“Quando se completaram os dias da sua assunção, ele tomou resolutamente o caminho de Jerusalém” (Lc 9,51)
O contexto da citação é a terceira parte do Evangelho de Lucas, conhecida como o ministério em Judeia (9,51-19,28). Trata-se de uma longa seção, na qual podem ser distinguidas três partes. O nosso versículo está na primeira delas (9,51-13,21), que tem como marco topográfico o caminho e a cidade de Jerusalém.
O versículo que meditamos expressa a temática de toda a seção: a viagem de Jesus para morrer em Jerusalém. Literariamente a morte de Jesus se aproxima, embora, historicamente, se considerarmos todo o material reunido por Lucas na seção, ela se encontre ainda distante. Para Lucas o ministério público da Galileia termina e agora tudo se encontra marcado pelo sinal profético da morte em Jerusalém.
O termo “assunção” é uma tradução do grego analémpseos, que tem o mesmo sentido de êxodo, saída do mundo, acentuando a morte, mas sem excluir a ressurreição e a ascensão. Na literatura da época significa a última época e atividade de um profeta (Como nos apócrifos “Assunção de Moisés” e “Assunção de Isaias”). O que Lucas nos proporciona são os últimos ensinamentos e a morte de Jesus.

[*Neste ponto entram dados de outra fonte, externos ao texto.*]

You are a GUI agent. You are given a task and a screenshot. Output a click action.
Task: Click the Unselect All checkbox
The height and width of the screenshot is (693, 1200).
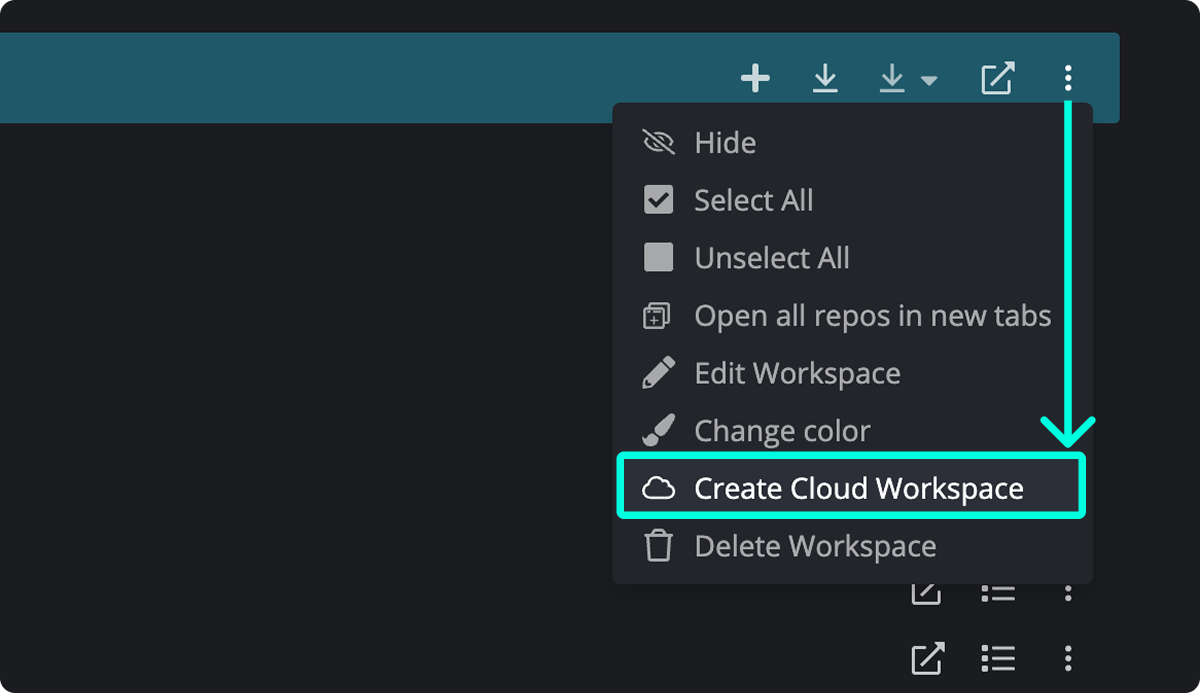pyautogui.click(x=658, y=257)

Mas, dentro do conjunto dos últimos ensinamentos, ele insere o mais importante de todo o ministério de Jesus em Jerusalém.
O termo analémpseos pode também ser traduzido como “arrebatamento” de Jesus (Cf. 2Rs 2,9-11; Mc 16,9; At 1,2.10-11; 1Tm 3,16), compreendendo a paixão, morte e ressurreição gloriosa. João emprega para o mesmo conjunto o termo “glorificar” (Jo 7,39; 12,16.23; 13,31s), sendo para ele a crucifixão uma “elevação” (Jo 12,32+).

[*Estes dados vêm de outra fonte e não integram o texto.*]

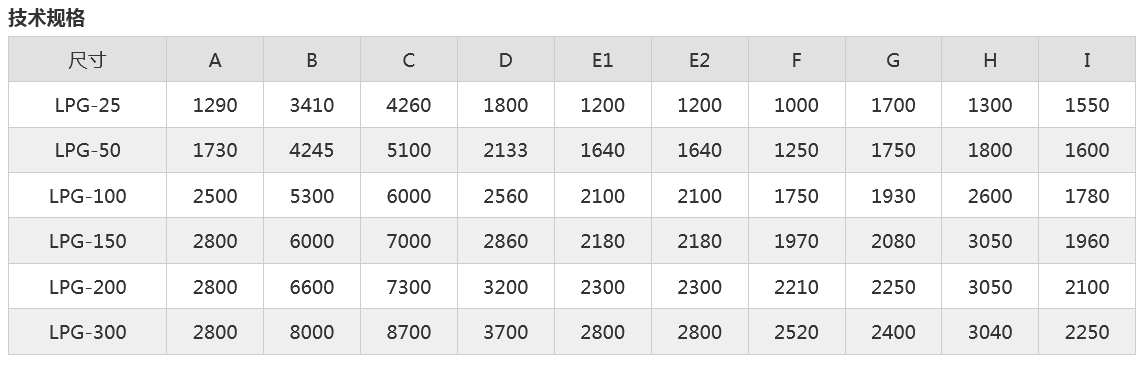Click the 技术规格 heading

(47, 18)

A expressão “tomou resolutamente” (kai autos to prósopon estérisen), traduzido na Vulgata como “faciem suam firmavit” abrange duas expressões hebraicas: por um lado “ponho o meu rosto em um caminho ou direção, me determino a ir” e por outro “dirijo o meu rosto, faço resistência, me enfrento” (Cf. Jr 44,11). Em Lucas ambas se fundem, significando a prontidão de Jesus para padecer, mostrando a sua vontade resoluta e firme.
Jesus empreende o caminho da Galileia para Jerusalém que é, inclusive geograficamente, o de uma subida, na qual as tensões com os fariseus e doutores da lei vão progressivamente em aumento. Nesse caminho ele explicita em várias ocasiões aos seus discípulos as exigências dessa subida, como quando diz, alguns versículos mais à frente no relato, que “As raposas têm tocas, mas o filho do homem não tem onde reclinar a cabeça” (9,58), “Deixa que os mortos enterrem seus mortos; quanto a ti, vai anunciar o Reino dos Céus” (9,60) ou “Quem põe a mão no arado e olha para trás não é apto para o Reino de Deus” (9,62).
Entre os que ainda seguem Jesus, depois destas advertências, setenta e dois discípulos são designados e enviados por Ele na sua frente, “a toda cidade e lugar onde ele próprio devia ir” (10,1). Estes discípulos enviados unem a sua sorte à do Mestre: quem a eles ouve ao Mestre ouve, quem a eles despreza ao Mestre despreza. E quem despreza Jesus despreza também Àquele que o enviou (Cf. 10,16). E a alegria destes que compartilham a sorte de Jesus, o enviado do Pai, deve estar não em que os espíritos se lhes submetam, mas no fato dos seus nomes estarem escritos nos céus (Cf. 10,20).